_Excerpt provided_.
━━━

If you’re one of the brave souls who rewatched all 20-plus Marvel Cinematic Universe movies leading up to Avengers: Endgame, we salute you. But if you’re like us, you’ve spent the last few weeks revisiting your personal favorites several times over, savoring the best moments with beloved characters. From Iron Man to Captain Marvel, we’ve rounded up our favorite bits from across the MCU, from defining character beats and emotionally resonant fight sequences, to laugh-out-loud scenes and unexpectedly brilliant tonal shifts.
The future beyond Endgame is uncertain, but we’ll never forget the moments that brought us here…
“I am Iron Man.” (Iron Man)
My favorite storytelling trope in superhero tales is when the mask comes off—much as I love the Tom Holland Spidey, little surpasses that moment in Sam Raimi’s Spider-Man 2 when in halting the subway, Peter’s mask gets ripped off and everyone finds out that it was “just a kid” who saved them. But rather than try to convince the world, and the audience, that Tony Stark could pull off a Clark Kent, the MCU made an audacious opening gambit: Tony outs himself in his first movie, ending on the perfect self-satisfied note and setting up the extra dimension of the Avengers as very public superheroes, both their best and worst moments publicized for the world to follow along with. —Natalie Zutter
“I am looking for qualities beyond the physical.” (Captain America: The First Avenger)

━━━

_Material provided_.

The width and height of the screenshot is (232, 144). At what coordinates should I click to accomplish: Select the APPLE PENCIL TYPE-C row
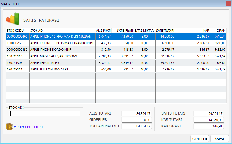pos(116,63)
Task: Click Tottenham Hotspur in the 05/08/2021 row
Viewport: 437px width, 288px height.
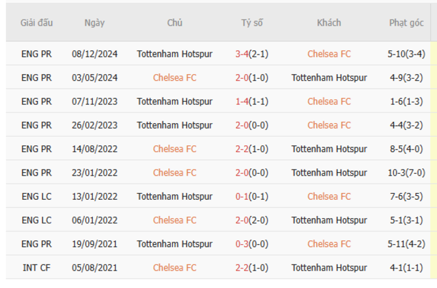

━━━

_The exercise_. Carry on the roundup of favorite Marvel Cinematic Universe moments from its last line. The data has no connection to the text about favorite Marvel Cinematic Universe moments.

_Final result_.
This is the moment when Steve Rogers becomes Captain America. It’s also the moment that this movie, for me at least, earns all of its faux ’40s hokum. Steve thinks the grenade is live, he jumps, and is so dedicated and selfless that no one can laugh at him. Every choice Steve Rogers makes in the rest of the MCU flows from this moment when, with no serum or perfect jawline or magical beard, he becomes the shield. —Leah Schnelbach
“I’m always angry.” (The Avengers)
Poor Bruce Banner spends the entirety of The Avengers being the butt of everyone’s jokes. They’re dying to know how he manages “the Other Guy” (yoga? meditation?) but don’t actually listen when he lays it right out in his first scene: “Avoiding stress isn’t the secret.” Mark Ruffalo’s hand-wringing performance sells this notion of the mild-mannered scientist who can’t control his transformations. But when it comes down to the final battle, Bruce (and Ruffalo) (and Joss Whedon) reveal the unexpected but incredibly relatable truth—that Bruce Banner is as much of a disguise as Clark Kent is for Superman, constantly monitoring his anger so that he can funnel it into the perfect moment. —NZ
“Everybody grab your monkey.” (Iron Man 3)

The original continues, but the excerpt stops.